Teas are my favourite thing for managing bloat. I find that the right herbal tea will immediately take away post-meal bloat and sometimes even prevent it if you have it ready during the meal or before. Herbs I love for digestion include chamomile, lavender, ginger, fennel, etc. There are so many, to be honest. Traditional Medicinals has some great herbal teas for digestion. But make sure to consult a physician before starting a new herb especially if you have a medical condition, are on medications, are pregnant or breastfeeding. I’ve been using The Overworked Tea a lot lately from my shop to prevent bloat and digestive issues and it has been amazing. It is a stress/anxiety tea, and for me my digestive issues are closely linked to stress. So I am able to prevent issues from popping up by managing my stress with this yummy tea. Check it out here.

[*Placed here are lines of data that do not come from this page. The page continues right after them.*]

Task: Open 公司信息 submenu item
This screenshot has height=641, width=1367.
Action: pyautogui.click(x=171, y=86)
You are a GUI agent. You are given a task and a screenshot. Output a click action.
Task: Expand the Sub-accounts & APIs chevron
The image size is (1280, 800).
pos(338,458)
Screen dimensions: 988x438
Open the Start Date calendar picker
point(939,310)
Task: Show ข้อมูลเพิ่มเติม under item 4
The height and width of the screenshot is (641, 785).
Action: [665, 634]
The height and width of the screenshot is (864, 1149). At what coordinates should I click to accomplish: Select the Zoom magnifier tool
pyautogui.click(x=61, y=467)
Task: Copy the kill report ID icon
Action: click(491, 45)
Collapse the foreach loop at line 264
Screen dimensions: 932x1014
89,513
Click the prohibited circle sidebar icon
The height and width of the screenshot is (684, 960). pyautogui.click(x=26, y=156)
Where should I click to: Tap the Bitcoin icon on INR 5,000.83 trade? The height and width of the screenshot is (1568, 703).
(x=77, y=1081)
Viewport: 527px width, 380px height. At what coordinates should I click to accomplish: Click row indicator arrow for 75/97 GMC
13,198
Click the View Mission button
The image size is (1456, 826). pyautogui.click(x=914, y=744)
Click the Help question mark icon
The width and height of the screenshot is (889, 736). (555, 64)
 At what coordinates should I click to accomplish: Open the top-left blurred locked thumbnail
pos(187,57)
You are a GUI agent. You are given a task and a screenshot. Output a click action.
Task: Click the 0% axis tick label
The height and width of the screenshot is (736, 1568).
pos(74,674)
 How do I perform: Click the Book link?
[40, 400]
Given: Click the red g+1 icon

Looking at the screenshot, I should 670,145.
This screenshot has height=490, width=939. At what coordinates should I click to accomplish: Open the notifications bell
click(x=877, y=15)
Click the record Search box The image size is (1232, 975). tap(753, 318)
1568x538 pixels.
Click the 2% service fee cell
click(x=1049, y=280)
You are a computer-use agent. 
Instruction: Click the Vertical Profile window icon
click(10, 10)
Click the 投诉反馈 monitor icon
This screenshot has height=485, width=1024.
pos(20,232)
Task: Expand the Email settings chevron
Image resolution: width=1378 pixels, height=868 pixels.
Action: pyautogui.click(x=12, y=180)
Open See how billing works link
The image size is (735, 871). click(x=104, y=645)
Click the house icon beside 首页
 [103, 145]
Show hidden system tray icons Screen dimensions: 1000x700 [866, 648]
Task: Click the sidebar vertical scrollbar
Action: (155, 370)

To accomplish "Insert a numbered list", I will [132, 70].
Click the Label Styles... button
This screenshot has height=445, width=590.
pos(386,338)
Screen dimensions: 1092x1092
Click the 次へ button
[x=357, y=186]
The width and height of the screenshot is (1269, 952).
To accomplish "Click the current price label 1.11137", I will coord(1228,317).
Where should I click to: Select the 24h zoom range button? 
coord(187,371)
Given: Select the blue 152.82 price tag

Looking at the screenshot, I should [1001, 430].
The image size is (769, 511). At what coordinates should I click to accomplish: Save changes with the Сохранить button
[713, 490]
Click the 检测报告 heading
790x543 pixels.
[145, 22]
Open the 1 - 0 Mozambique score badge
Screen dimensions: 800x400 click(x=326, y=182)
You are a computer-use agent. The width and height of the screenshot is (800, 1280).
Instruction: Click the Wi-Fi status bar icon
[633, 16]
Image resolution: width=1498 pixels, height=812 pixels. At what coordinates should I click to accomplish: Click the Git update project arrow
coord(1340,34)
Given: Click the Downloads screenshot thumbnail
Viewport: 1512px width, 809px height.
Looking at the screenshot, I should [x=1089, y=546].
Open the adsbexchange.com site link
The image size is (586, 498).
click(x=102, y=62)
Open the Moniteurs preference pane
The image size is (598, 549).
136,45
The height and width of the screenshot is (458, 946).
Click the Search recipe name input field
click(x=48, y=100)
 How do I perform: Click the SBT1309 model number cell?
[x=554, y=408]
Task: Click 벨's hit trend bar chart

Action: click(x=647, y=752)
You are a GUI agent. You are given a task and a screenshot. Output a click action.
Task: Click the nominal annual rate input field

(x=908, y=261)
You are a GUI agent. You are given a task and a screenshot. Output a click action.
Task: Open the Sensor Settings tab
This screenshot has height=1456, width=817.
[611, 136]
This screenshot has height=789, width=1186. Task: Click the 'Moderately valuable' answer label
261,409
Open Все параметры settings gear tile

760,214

Supplements & Working with a professional

There are various supplements that can help with bloat and digestion. As much as I wish I could give you all a recommendation, every supplement will not work for each person. It is important that your supplement routine is overseen by a licensed health professional who has a lot of experience with holistic, natural supplements and who can ensure the supplement is the right fit for you based on your health concerns and medical history. It’s very tempting to just go out there and try things that are recommended on the internet or on social media, but you have to be so so careful about this and make sure it is the correct one for you before jumping in.